No entanto, há pessoas que escapam desse mecanismo. Agem sem culpa, para o bem ou para o mal. Alguns muito poucos, não conectados aos controles sociorreligiosos, fazem uma vida baseada na ética. Porém, os presos aos descontroles — incluindo alguns sociopatas e assassinos em série —, sem culpa alguma, atuam de forma antiética, antissocial ou desumana.
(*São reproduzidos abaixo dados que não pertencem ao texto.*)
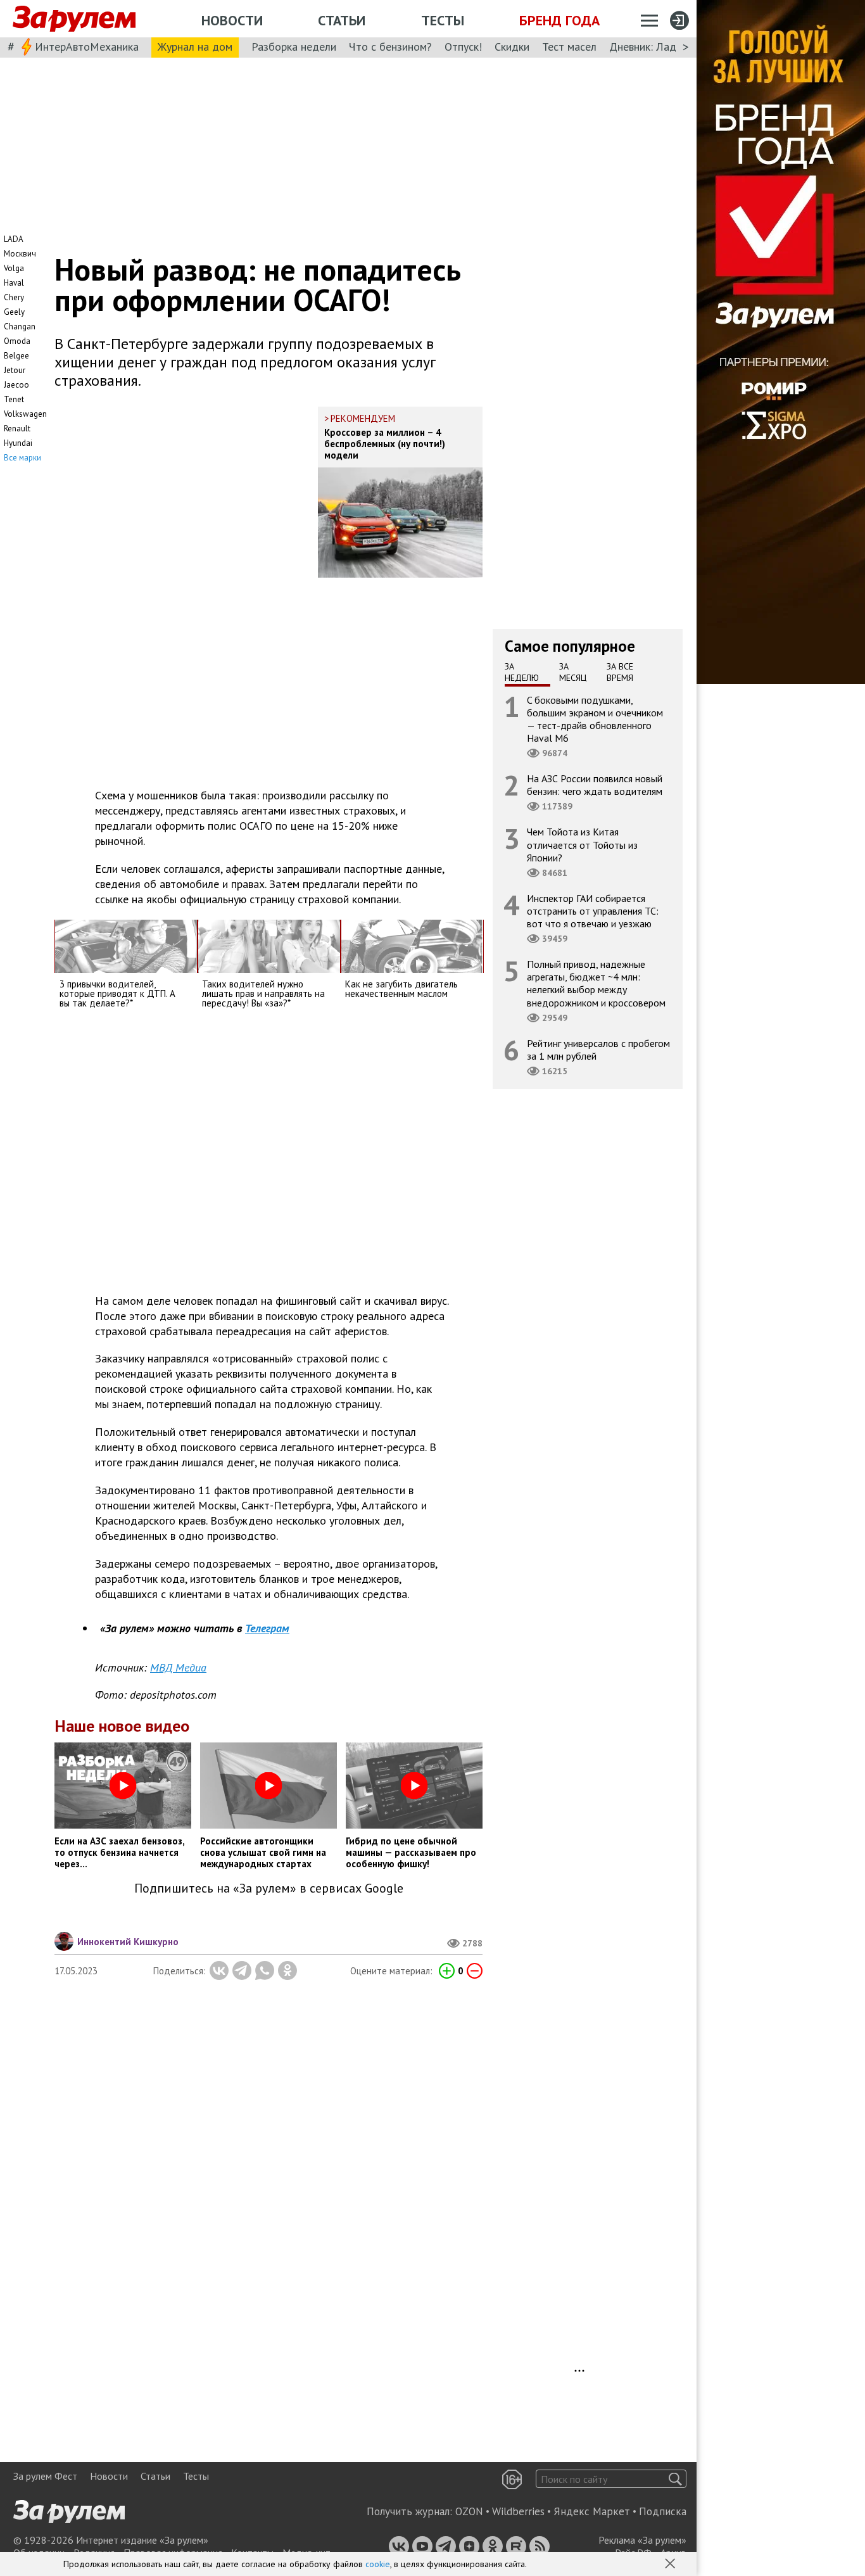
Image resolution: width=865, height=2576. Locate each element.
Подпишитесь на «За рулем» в (268, 1888)
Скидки (512, 46)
No cotidiano, há casos mais simples, como os das pessoas que não se importam em usar de falsidades para autopromoção ou a promoção de uma ideia que as beneficiarão — mentiras, propagandas e postagens falsas nas redes sociais viralizam. Há os que o fazem por dinheiro, entendendo ser apenas um trabalho o enganar outras pessoas. E são bem recompensados por isso. Aliás, dentro do capitalismo selvagem, há sempre vagas sobrando para pessoas assim. Na política, nem se fala, é prerrequisito.
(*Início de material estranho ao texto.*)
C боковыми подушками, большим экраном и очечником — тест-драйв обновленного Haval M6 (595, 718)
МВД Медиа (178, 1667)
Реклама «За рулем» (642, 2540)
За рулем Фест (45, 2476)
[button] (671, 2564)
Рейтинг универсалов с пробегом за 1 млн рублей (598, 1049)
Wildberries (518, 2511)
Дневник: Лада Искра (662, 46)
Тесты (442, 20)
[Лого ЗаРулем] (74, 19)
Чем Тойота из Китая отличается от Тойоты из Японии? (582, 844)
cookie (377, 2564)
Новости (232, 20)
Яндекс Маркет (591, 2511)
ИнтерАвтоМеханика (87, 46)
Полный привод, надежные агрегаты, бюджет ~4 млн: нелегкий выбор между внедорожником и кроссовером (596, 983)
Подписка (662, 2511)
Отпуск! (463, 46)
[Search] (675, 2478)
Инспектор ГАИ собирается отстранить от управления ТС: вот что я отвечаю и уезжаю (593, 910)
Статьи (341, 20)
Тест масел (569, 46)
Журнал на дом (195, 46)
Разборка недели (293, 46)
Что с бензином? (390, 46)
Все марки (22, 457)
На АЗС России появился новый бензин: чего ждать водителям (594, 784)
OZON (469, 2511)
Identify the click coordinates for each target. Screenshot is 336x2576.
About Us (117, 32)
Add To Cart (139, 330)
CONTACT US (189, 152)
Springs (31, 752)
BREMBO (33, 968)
Vivenciamos um período onde o contrassenso assume feições incríveis: níveis de hipocrisia máximos dão status e enriquecem. Quem questiona ou age de forma contrária é desprezado. Não terem mais ética ou não mais se sensibilizarem é lamentável. O pior é haver espaço na sociedade para tal e isso ser reforçado positivamente — especialmente por quem prega o contrário.

Wellington de Oliveira Teixeira, em 11 de agosto de 2015.

* O que é sentido como sentimento ou introspectivamente observado como estado da mente são estados do corpo, que são produtos de certas contingências de reforçamento. As contingências podem ser muito mais facilmente identificadas e analisadas do que sentimentos e estados da mente e, ao voltar-se para elas como coisas a serem mudadas, a terapia comportamental aufere uma vantagem especial.
Esta é a posição behaviorista: volte aos eventos ambientais precedentes para explicar o que alguém faz e, ao mesmo tempo, o que essa pessoa sente enquanto faz alguma coisa. Para cada estado sentido e designado pelo nome de um sentimento, presumivelmente existe um evento ambiental anterior do qual esse estado é produto. A terapia comportamental se interessa mais pelo evento antecedente do que pelo sentimento.
Os estados corporais resultantes da ameaça da punição são nomeados de acordo com sua fonte […]. Quando a punição advém […] do governo fala-se em culpa […]. Um modo de fugir é confessar e sofrer a punição, mas quando não é claro o comportamento sobre o qual uma punição atrasada foi contingente, a fuga pode ser difícil. Contingências aversivas meramente acidentais geram inexplicáveis sentimentos de vergonha, culpa ou pecado; e, então, as pessoas tendem a procurar um terapeuta em busca de ajuda para fugir deles.

(Burrhus Frederic Skinner — Can Psychology be a science of mind? p.101-109).